Rows ▸
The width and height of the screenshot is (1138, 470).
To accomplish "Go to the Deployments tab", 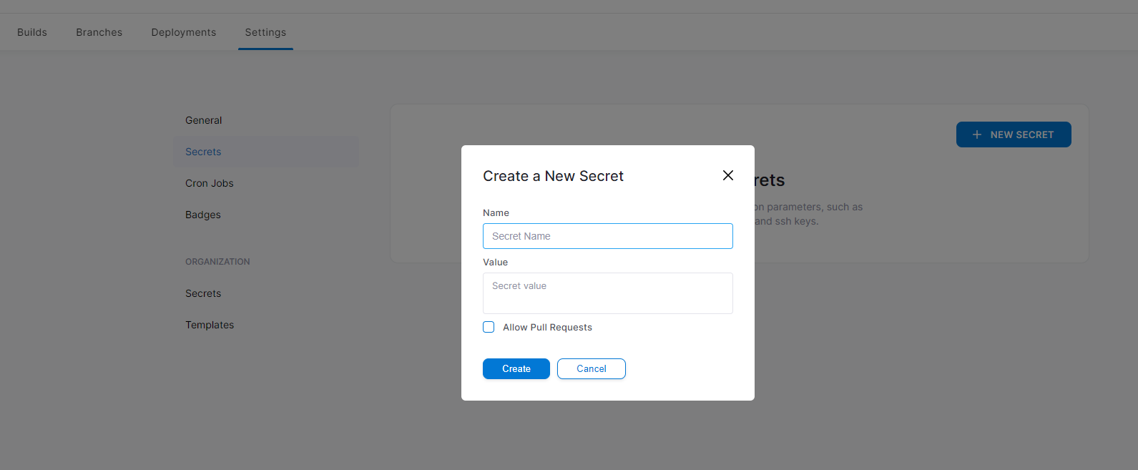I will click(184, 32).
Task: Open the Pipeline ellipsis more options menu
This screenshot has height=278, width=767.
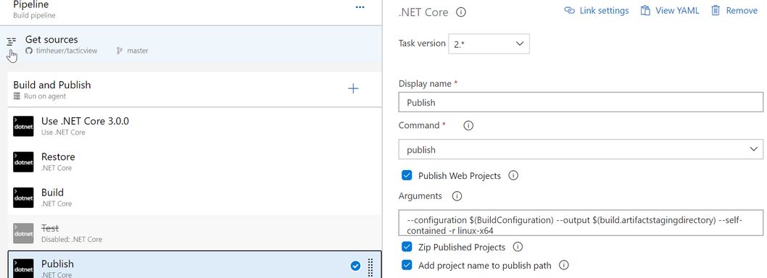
* * *
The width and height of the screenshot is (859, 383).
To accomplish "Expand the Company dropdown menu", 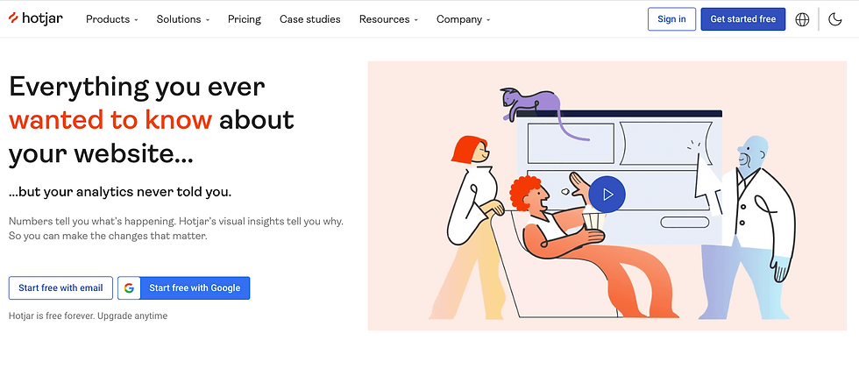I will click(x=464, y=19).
--
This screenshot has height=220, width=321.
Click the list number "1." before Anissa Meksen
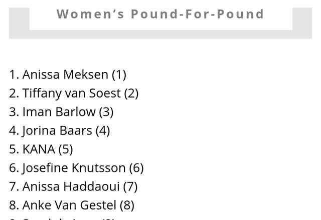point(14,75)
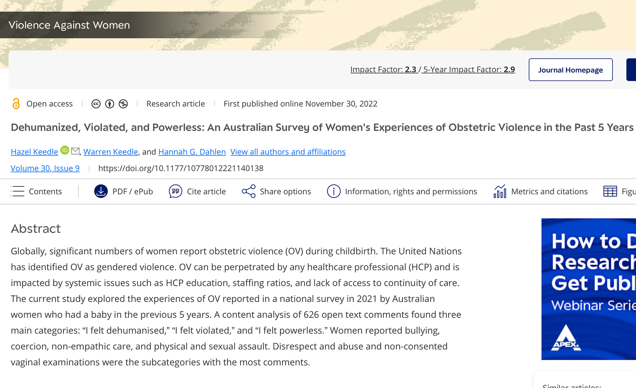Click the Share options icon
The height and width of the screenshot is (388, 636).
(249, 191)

Required task ▸
Find every line in the data above that contains the string "screenshot" and copy each of those lines.

The reply ▸
The width and height of the screenshot is (1138, 470).
This screenshot has height=278, width=767.
The width and height of the screenshot is (859, 383).
This screenshot has height=220, width=321.
The height and width of the screenshot is (388, 636).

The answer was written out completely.